_Set exercise_
Could you write out the items again, starting at the very first line and ending at the line that contains "pos(2452,726)", swapping "screenshot" for "screen image" and keeping everything else unchanged?

·····

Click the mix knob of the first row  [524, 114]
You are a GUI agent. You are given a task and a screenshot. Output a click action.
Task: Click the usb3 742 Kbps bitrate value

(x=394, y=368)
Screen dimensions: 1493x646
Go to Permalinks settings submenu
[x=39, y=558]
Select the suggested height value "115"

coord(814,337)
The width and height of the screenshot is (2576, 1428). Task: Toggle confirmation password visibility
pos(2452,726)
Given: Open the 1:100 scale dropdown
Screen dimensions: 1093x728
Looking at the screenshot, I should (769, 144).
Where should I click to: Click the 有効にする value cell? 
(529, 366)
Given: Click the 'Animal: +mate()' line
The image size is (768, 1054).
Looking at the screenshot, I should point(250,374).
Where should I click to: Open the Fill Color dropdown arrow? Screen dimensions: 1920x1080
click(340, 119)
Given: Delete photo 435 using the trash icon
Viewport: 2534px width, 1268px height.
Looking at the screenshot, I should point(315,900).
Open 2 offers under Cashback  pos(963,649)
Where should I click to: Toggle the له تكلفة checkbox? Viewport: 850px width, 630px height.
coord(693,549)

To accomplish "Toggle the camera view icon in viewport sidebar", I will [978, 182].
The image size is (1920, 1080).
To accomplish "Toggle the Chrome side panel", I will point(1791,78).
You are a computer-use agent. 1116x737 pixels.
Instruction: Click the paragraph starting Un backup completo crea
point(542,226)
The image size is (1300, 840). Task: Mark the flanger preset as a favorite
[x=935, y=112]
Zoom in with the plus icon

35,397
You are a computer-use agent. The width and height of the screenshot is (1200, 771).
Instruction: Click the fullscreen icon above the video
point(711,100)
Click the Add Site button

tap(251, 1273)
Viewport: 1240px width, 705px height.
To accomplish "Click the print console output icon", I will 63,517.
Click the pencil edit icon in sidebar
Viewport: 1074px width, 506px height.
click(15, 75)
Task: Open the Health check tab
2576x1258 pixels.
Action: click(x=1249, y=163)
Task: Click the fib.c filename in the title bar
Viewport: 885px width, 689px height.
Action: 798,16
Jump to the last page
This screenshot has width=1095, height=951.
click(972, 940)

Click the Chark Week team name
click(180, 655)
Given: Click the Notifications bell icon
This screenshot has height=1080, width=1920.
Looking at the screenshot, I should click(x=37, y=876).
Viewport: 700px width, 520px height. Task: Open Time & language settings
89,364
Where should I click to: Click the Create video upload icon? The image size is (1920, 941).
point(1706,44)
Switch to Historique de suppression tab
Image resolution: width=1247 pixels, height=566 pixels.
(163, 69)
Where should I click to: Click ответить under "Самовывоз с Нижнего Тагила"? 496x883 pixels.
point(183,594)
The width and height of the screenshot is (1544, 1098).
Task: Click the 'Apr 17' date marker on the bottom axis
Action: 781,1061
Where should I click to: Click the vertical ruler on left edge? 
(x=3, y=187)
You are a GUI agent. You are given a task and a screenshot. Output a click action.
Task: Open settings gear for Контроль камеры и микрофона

·····

_Solution to the exercise_
Click the mix knob of the first row  [524, 114]
You are a GUI agent. You are given a task and a screen image. Output a click action.
Task: Click the usb3 742 Kbps bitrate value

(x=394, y=368)
Screen dimensions: 1493x646
Go to Permalinks settings submenu
[x=39, y=558]
Select the suggested height value "115"

coord(814,337)
The width and height of the screen image is (2576, 1428). Task: Toggle confirmation password visibility
pos(2452,726)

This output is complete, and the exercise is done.